I social network alla base di un intenso dibattito, aperto dall’ intervento di Sean Parker all’ultimo Web 2.0 Summit di San Francisco. E il celebre co-founder di Napster non ha dato grandi speranze alla nuova sfida lanciata da Google Plus, non se rimarrà stabile l’attuale Olimpo delle piattaforme condivise.
È complicato remare contro il network effect , ha sentenziato Parker nel corso del suo intervento. Secondo il founder di Plaxo – nonché tra i principali finanziatori di Spotify – Google Plus avrebbe qualche chance solo in casi estremi, qualora Facebook dovesse entrare “in un gran casino”.
Uno scenario attualmente improbabile. Sempre secondo Parker, il vero problema del sito in blu non riguarderebbe la tanto chiacchierata gestione in materia di privacy. Piuttosto quella del flusso infinito delle informazioni che inondano gli utenti, solo in parte contenuto grazie alla segmentazione delle amicizie .

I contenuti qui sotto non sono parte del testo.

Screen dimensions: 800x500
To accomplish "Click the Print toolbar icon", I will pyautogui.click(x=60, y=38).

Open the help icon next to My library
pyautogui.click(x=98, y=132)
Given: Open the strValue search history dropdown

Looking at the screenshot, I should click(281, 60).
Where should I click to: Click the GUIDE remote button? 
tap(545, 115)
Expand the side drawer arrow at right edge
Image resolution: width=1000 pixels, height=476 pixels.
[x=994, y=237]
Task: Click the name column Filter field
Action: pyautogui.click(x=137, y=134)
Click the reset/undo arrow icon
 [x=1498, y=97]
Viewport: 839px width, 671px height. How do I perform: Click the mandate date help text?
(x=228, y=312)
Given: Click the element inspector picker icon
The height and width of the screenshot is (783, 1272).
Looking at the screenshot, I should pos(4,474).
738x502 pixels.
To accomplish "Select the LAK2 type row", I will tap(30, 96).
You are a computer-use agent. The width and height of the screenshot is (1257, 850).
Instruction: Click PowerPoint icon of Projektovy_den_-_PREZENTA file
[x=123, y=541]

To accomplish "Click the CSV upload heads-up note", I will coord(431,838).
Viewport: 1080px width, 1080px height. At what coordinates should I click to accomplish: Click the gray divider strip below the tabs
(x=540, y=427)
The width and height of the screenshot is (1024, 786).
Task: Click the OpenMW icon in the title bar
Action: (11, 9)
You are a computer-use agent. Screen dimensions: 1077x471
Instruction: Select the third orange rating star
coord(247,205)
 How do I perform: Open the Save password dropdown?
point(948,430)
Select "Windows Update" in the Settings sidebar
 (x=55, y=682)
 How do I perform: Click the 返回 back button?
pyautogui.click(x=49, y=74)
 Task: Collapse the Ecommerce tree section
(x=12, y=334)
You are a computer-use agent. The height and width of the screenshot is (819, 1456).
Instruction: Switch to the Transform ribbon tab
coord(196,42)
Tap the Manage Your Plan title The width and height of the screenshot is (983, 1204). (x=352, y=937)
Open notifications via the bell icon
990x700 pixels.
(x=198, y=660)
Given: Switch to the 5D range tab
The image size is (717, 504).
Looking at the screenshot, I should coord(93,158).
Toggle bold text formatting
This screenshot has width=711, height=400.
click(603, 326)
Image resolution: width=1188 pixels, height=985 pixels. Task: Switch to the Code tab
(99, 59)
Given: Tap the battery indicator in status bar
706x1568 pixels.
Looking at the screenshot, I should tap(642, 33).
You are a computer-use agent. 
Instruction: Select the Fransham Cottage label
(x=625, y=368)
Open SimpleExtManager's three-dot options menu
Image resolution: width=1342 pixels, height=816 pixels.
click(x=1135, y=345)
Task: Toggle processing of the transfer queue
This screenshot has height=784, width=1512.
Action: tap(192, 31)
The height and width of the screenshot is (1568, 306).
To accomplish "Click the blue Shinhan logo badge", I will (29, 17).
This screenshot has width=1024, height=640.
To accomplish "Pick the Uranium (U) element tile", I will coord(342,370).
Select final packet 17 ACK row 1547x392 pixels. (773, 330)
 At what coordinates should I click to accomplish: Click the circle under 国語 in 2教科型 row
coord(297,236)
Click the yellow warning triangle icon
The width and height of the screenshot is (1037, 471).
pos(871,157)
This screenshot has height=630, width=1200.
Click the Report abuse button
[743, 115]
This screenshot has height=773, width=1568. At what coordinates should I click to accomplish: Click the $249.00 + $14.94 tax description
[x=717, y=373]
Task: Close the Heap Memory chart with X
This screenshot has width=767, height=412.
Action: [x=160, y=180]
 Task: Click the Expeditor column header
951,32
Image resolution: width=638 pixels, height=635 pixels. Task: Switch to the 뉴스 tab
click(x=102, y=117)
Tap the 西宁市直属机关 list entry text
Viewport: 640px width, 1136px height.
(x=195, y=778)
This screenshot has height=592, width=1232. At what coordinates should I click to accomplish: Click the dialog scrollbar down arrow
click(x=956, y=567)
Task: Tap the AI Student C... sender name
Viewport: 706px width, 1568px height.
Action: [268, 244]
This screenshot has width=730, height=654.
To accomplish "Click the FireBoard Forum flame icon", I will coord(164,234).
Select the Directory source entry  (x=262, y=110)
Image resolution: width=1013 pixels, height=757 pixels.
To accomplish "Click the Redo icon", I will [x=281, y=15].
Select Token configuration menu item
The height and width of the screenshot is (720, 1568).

Parker ha infatti tirato in ballo – come esempio virtuoso – le recenti modifiche annunciate da Facebook per la gestione dei gruppi di amici. Che si traducono in una segmentazione del flusso in entrata/uscita dei post, così divisi per generi di amicizia . Il cofondatore di Napster ha sottolineato come Google Plus debba davvero inventarsi “qualcosa di estremamente brillante”.
Di Google Plus e Facebook ha poi parlato l’altrettanto celebre founder di 4chan Christopher Poole, anch’egli intervenuto nel corso del Web 2.0 Summit . Nel mirino è finita ancora una volta la delicata questione delle identità online, trattate da Facebook “come al fast food”.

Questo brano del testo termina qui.